-- START OF TEXT TO READ --

Sunday, March 02, 2014

Lessons of the Unionization of Meatpacking-Fast Food Workers Need a Fighting Labor Movement





Workers Vanguard No. 1040
 




















21 February 2014
 
 
 

Protests in the past year by fast-food workers demanding a pay increase have highlighted the poverty-level wages and contemptuous abuse dealt out by the corporate bosses to this growing segment of the working class. The roughly four million men and women who run the grills and front the counters at McDonald’s, Burger King and other giant chains make barely $9 per hour and average about 26 working hours a week, putting them well below the poverty line if they have a family to support. In the wake of the 2007-08 financial crisis, such poverty-level work accounts for three out of every five new jobs. These are also often the only employment that black and immigrant youth—and, increasingly, laid-off older workers—can get.
The workers who have joined in the fast-food protests, in some cases walking off the job to do so, understand that it is necessary to fight. Yet the hundreds of thousands of small fast-food outlets are the point in the restaurant industry where workers are the weakest. To unionize fast-food workers and win significant gains in wages and benefits poses the need to mobilize the power of workers who are strategically positioned along the supply chain that provides the frozen hamburger patties, French fries and so on to the retail outlets. And that means a struggle against the meatpacking and trucking bosses to again make those industries bastions of union power.
But this is far removed from what the labor traitors at the head of the unions have in mind. Instead, they are pursuing a strategy, announced with great fanfare at the AFL-CIO convention last September, that is a substitute for the direct organization of workers into unions. The new strategy consists of alliances with “alt-labor” organizations—community groups that organize workers outside collective bargaining—as well as recruitment to the Working America lobbying organization. Mobilizing community groups to exert pressure on the bosses can be a useful tactic, but only if it is an auxiliary to hard class struggle—a perspective that is anathema to the pro-capitalist labor tops.

-- END OF TEXT TO READ --

# TASK 1:
Answer these questions from the article on fast-food workers:
(a) About how many people work at McDonald's, Burger King and other giant chains?
(b) After the 2007-08 financial crisis, what share of new jobs does poverty-level work account for?
(c) At what event was the new union strategy announced?
# TASK 2:
Repeat word for word the passage of the article on fast-food workers starting at "Protests in the" and ending at "older workers—can get.".
The listing that follows has no connection to the article on fast-food workers.

-- START OF DATA LISTING --

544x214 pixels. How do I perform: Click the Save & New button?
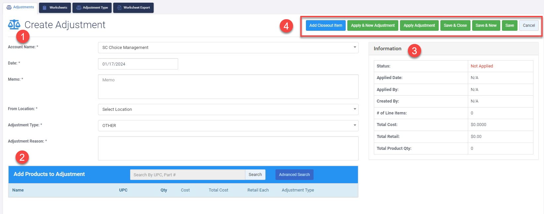coord(486,25)
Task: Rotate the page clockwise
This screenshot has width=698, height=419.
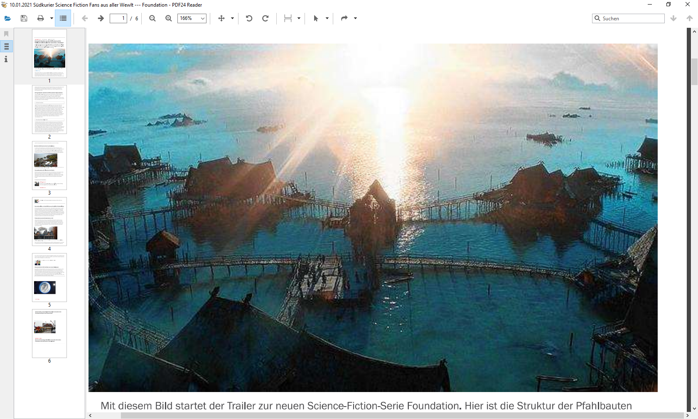Action: point(265,18)
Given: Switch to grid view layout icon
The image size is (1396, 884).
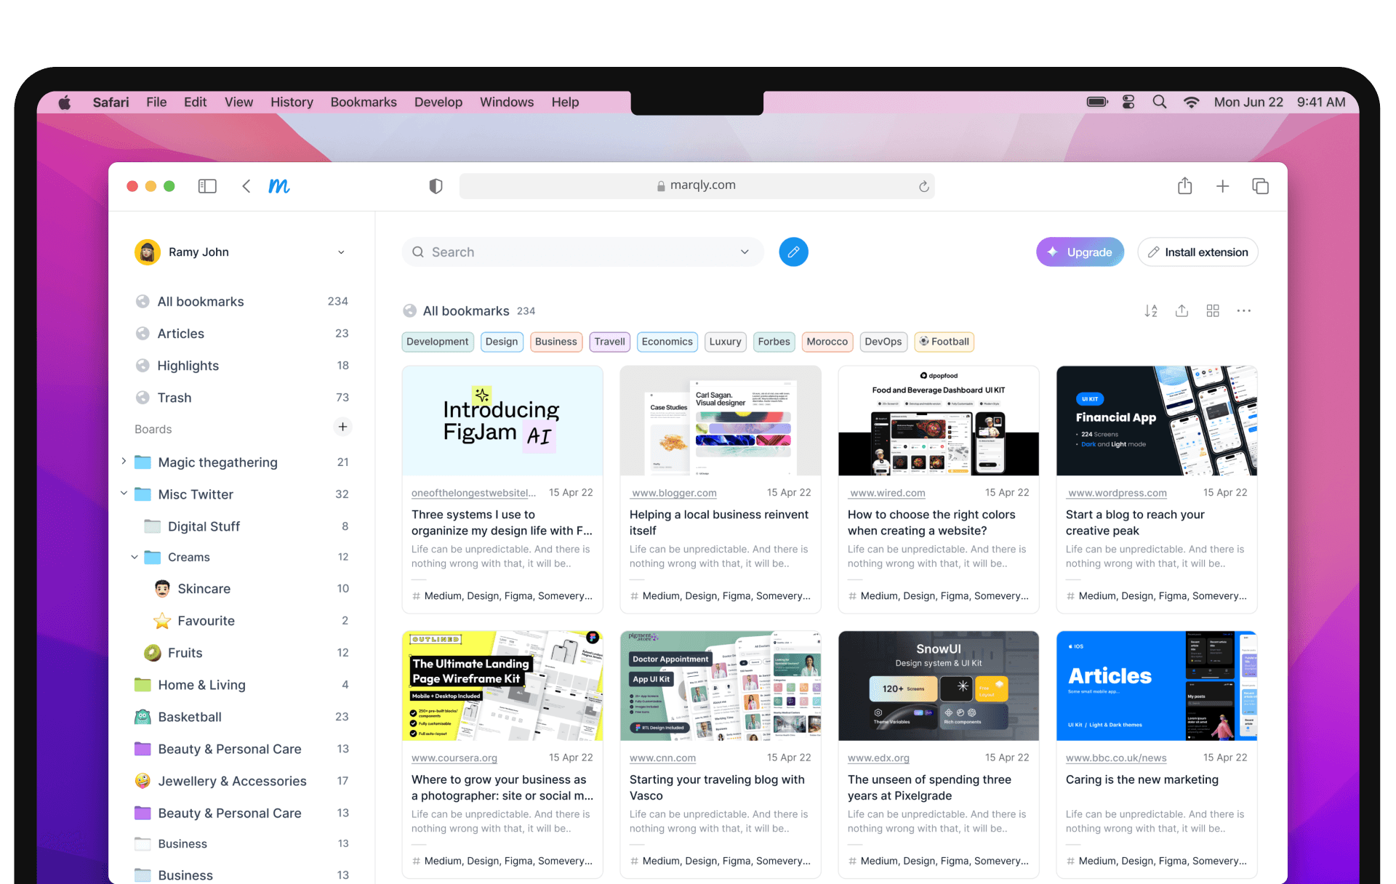Looking at the screenshot, I should coord(1212,311).
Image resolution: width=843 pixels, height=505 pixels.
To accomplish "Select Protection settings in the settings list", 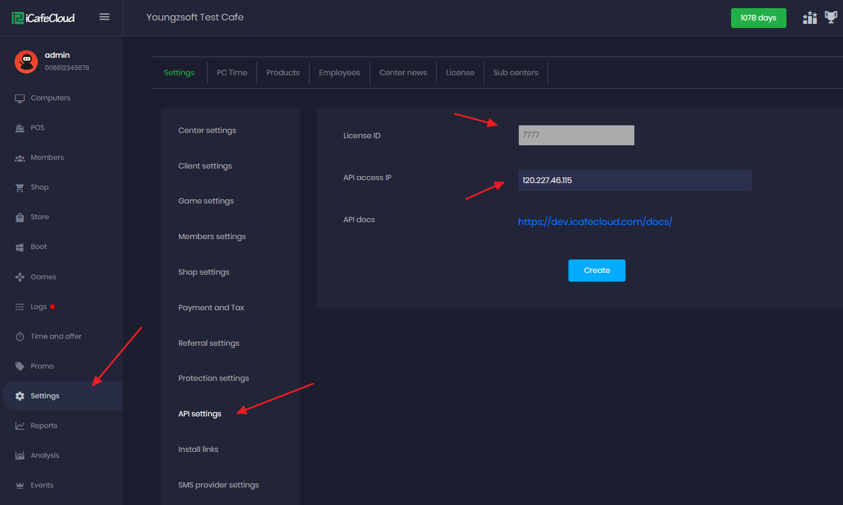I will [213, 378].
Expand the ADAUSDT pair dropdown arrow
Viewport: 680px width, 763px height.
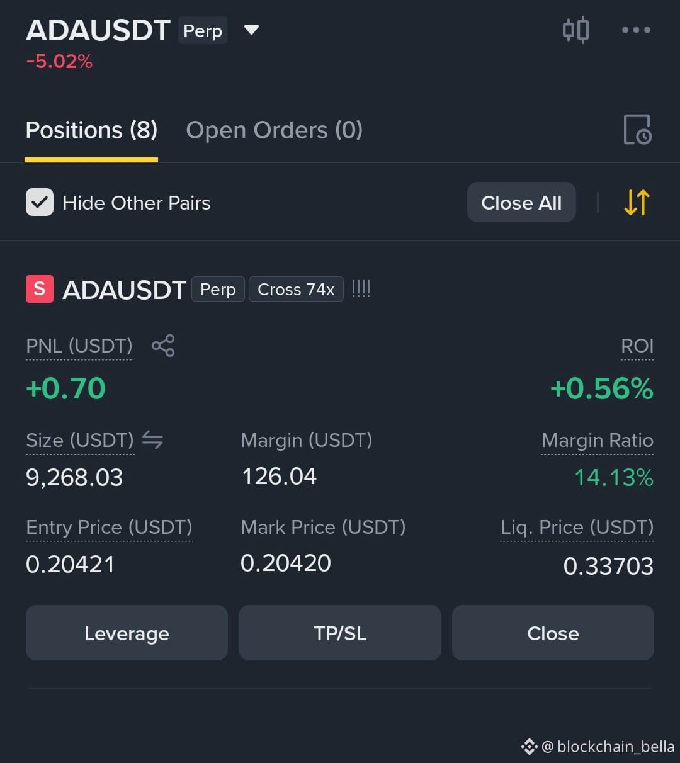(x=251, y=30)
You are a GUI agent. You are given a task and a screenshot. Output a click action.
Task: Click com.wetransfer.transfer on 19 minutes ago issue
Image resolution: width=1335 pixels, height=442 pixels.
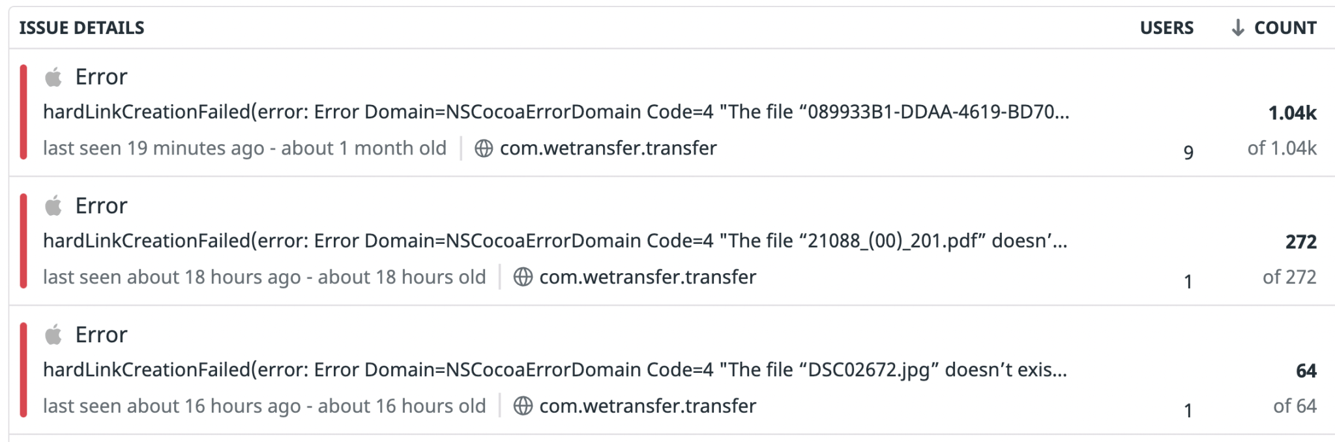point(608,149)
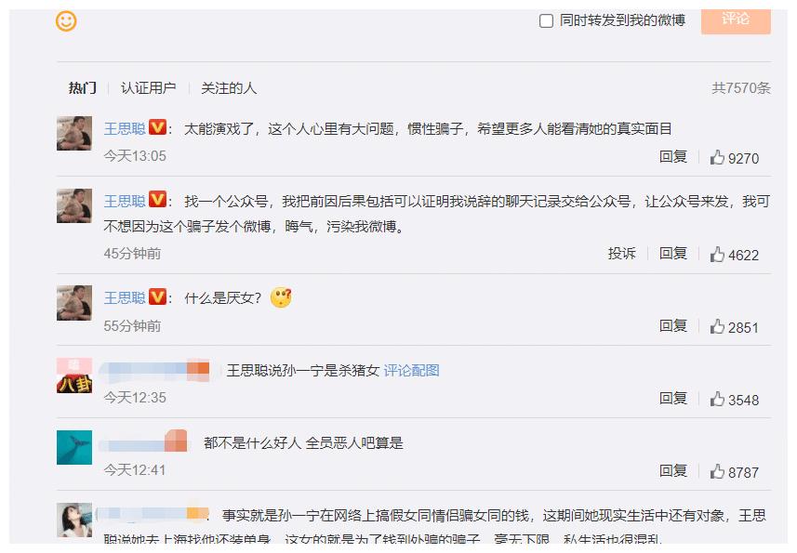Switch to the 认证用户 tab
The width and height of the screenshot is (797, 553).
click(x=149, y=88)
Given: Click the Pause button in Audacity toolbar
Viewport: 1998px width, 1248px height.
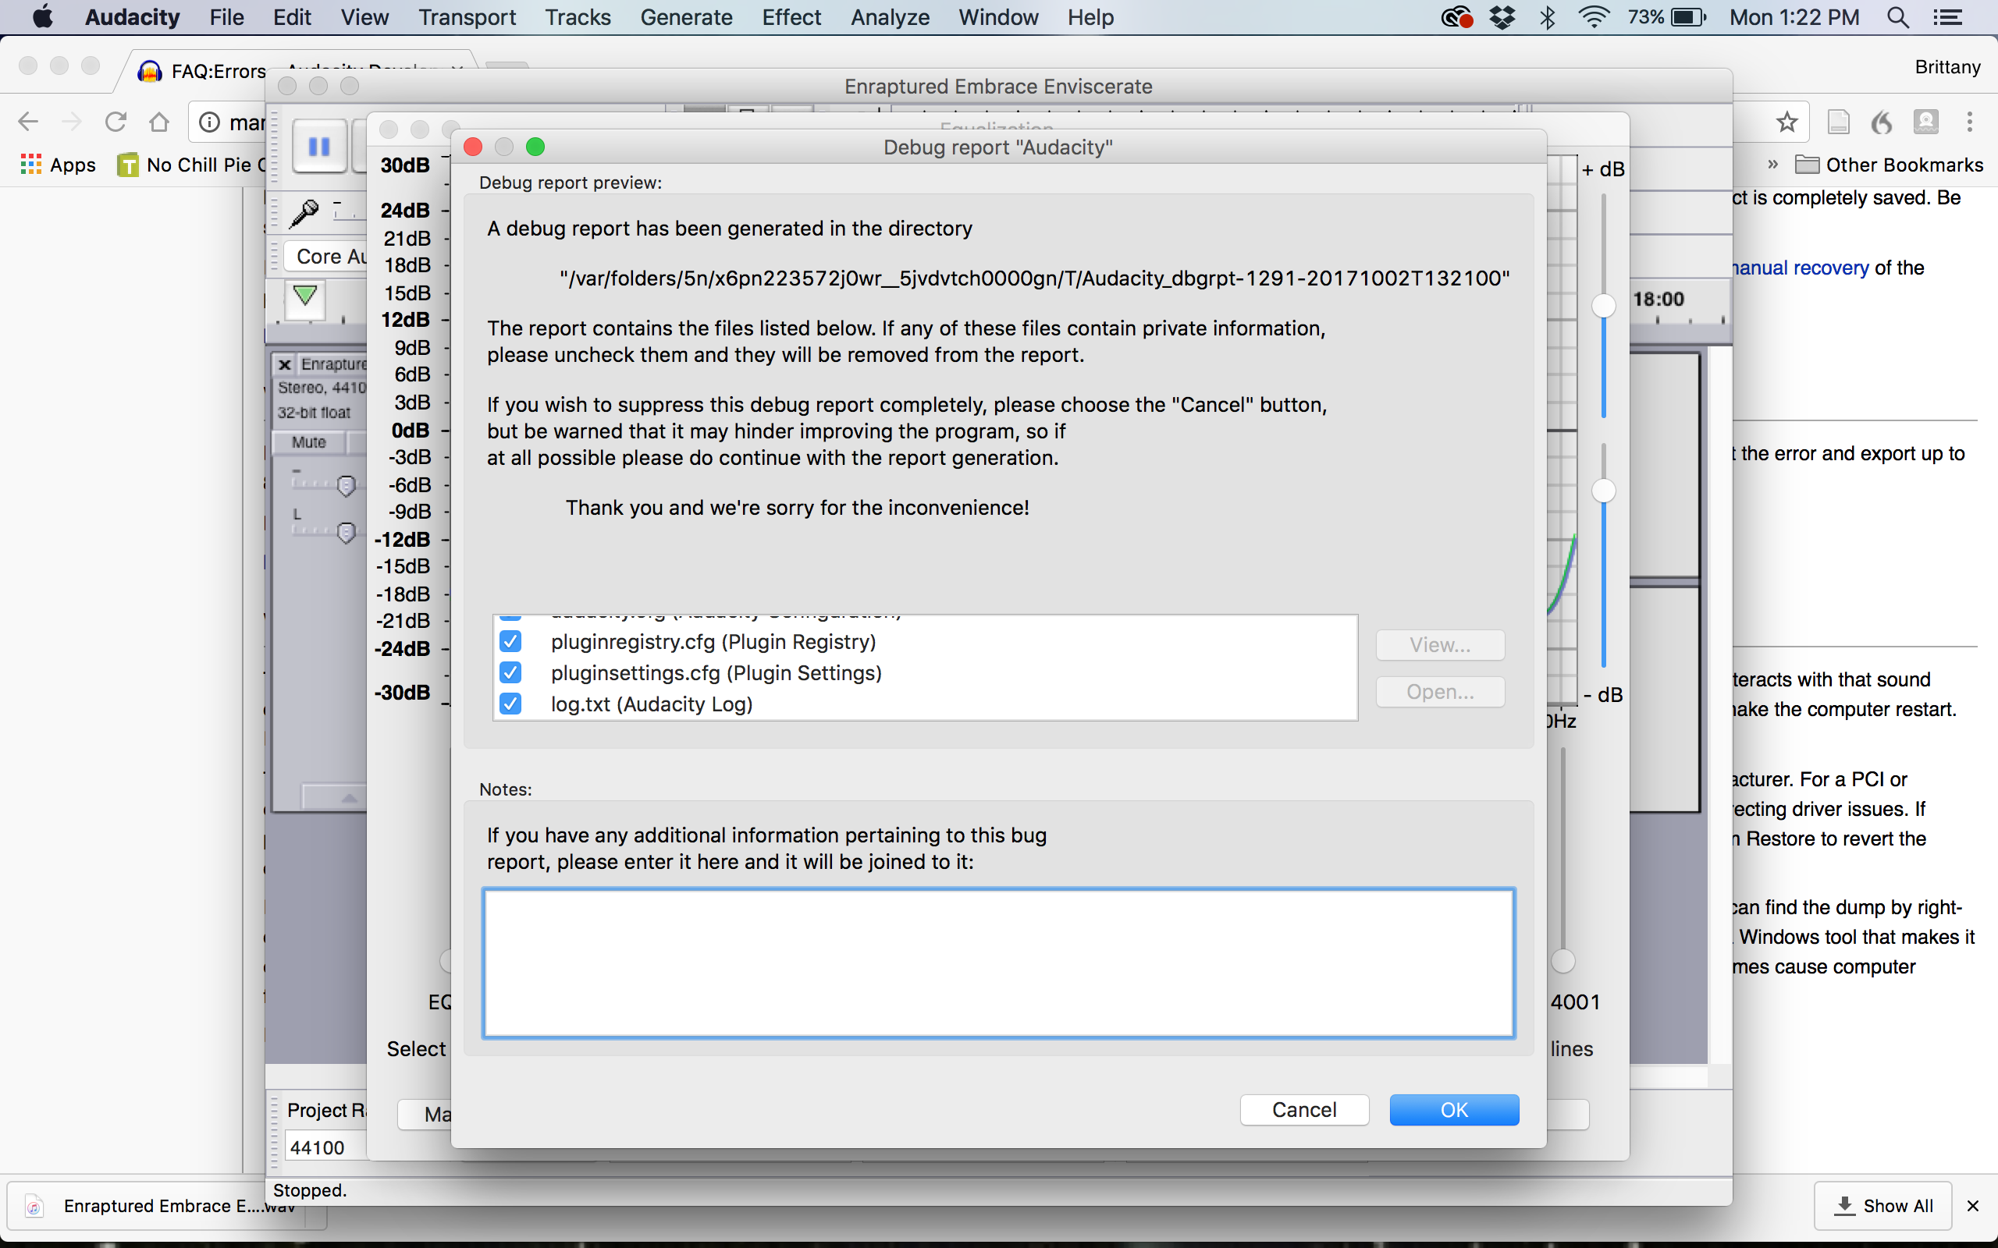Looking at the screenshot, I should tap(319, 147).
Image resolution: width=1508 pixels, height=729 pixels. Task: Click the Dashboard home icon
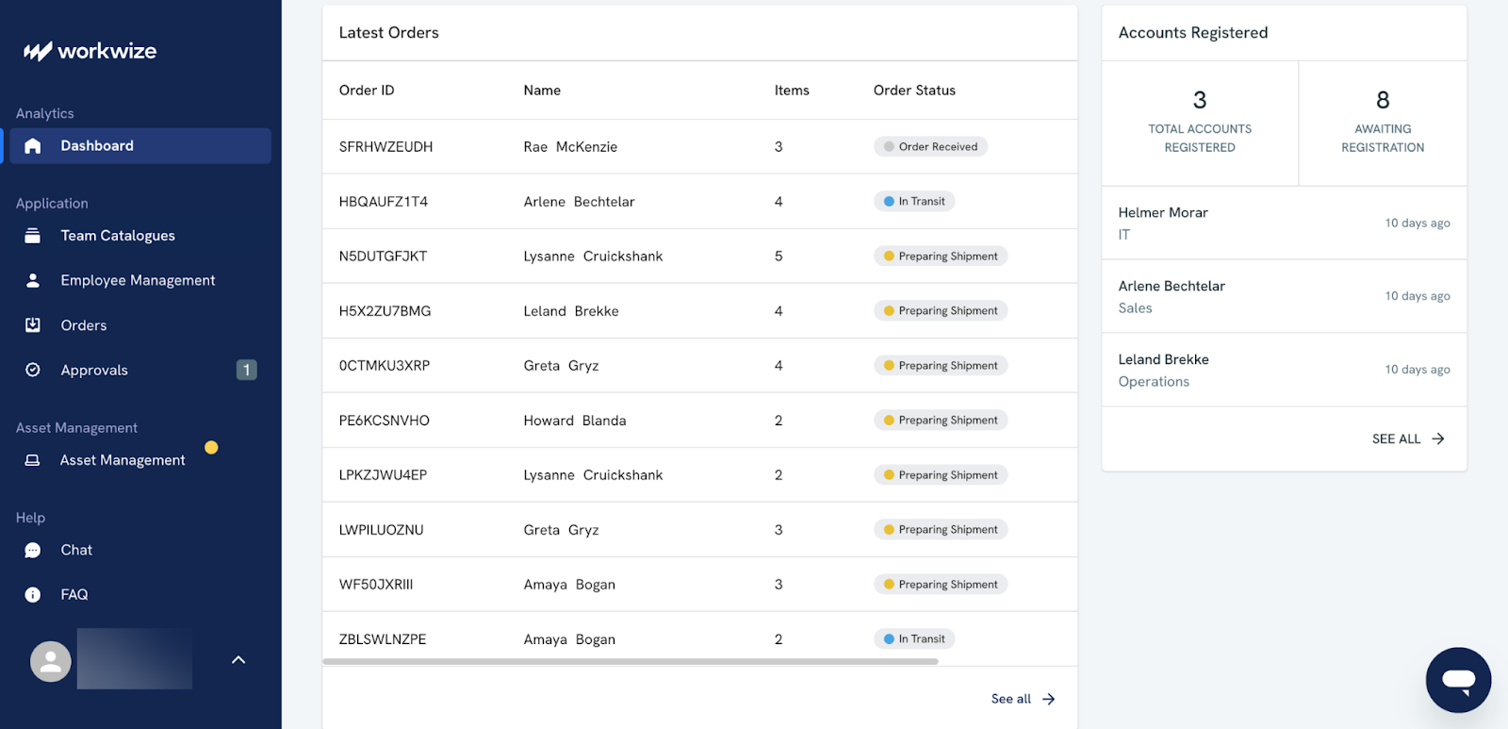tap(33, 146)
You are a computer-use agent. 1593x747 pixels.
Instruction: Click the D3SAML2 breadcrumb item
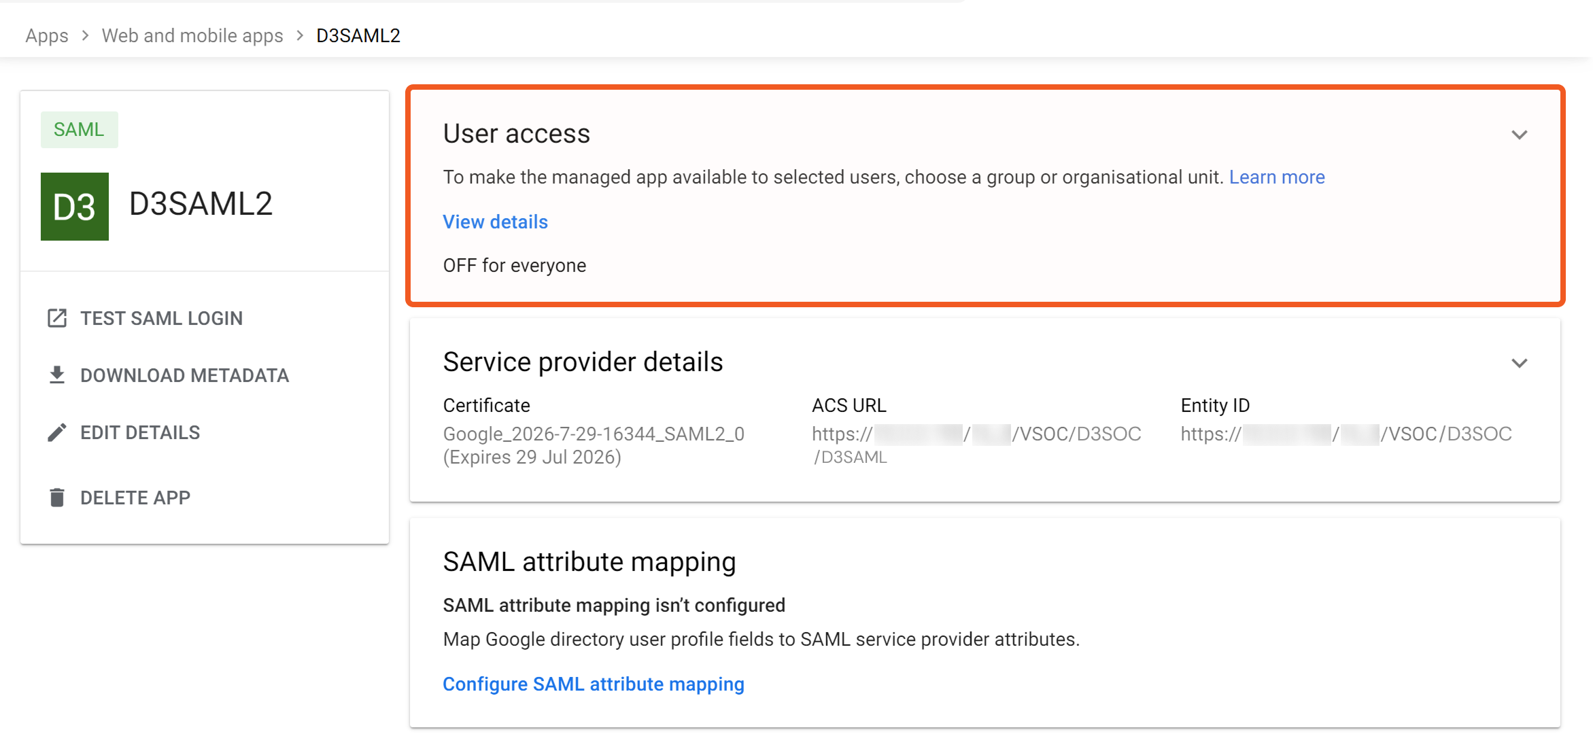[358, 35]
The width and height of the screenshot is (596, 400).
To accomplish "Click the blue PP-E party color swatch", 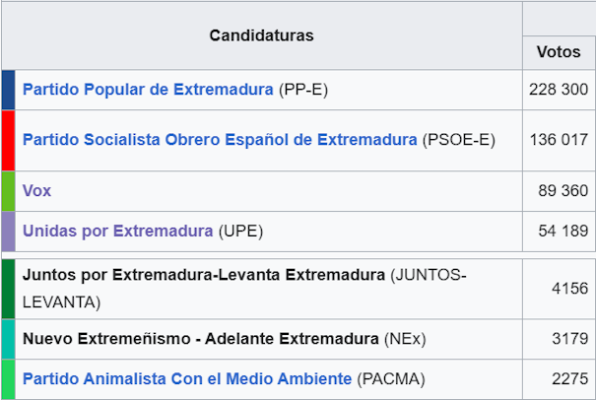I will (x=8, y=90).
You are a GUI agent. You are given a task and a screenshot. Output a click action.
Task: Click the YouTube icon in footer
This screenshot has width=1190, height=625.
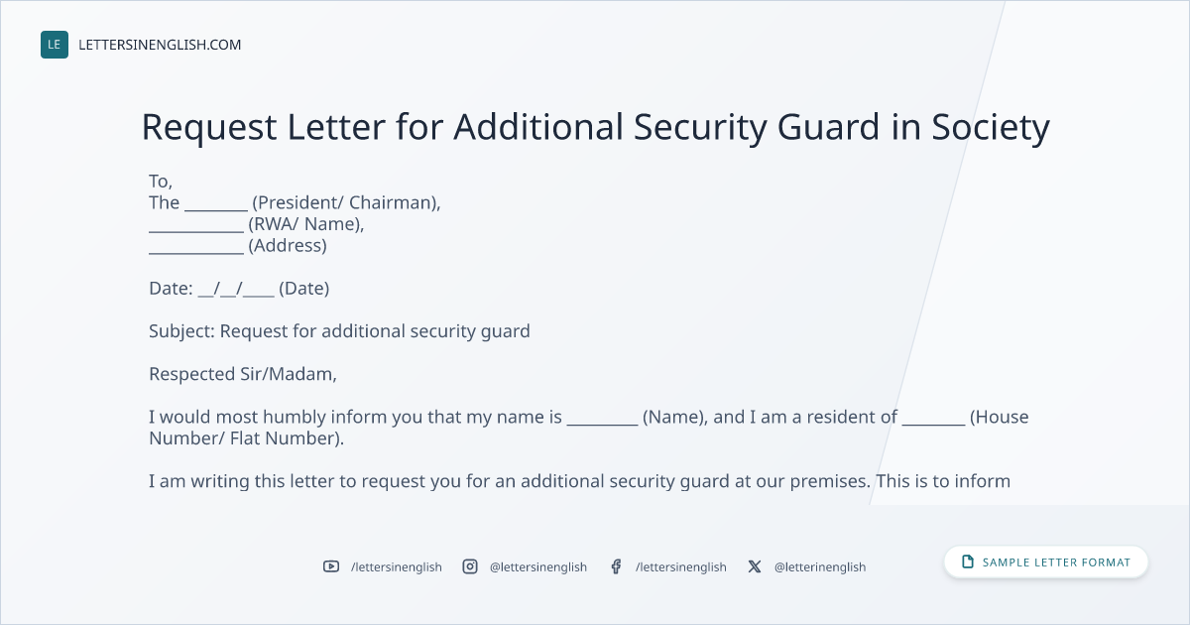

-- END OF DATA LISTING --

# COMPLETE RESPONSE 1:
(a) Roughly four million.
(b) Three out of every five.
(c) The AFL-CIO convention last September.

# COMPLETE RESPONSE 2:
Protests in the past year by fast-food workers demanding a pay increase have highlighted the poverty-level wages and contemptuous abuse dealt out by the corporate bosses to this growing segment of the working class. The roughly four million men and women who run the grills and front the counters at McDonald’s, Burger King and other giant chains make barely $9 per hour and average about 26 working hours a week, putting them well below the poverty line if they have a family to support. In the wake of the 2007-08 financial crisis, such poverty-level work accounts for three out of every five new jobs. These are also often the only employment that black and immigrant youth—and, increasingly, laid-off older workers—can get.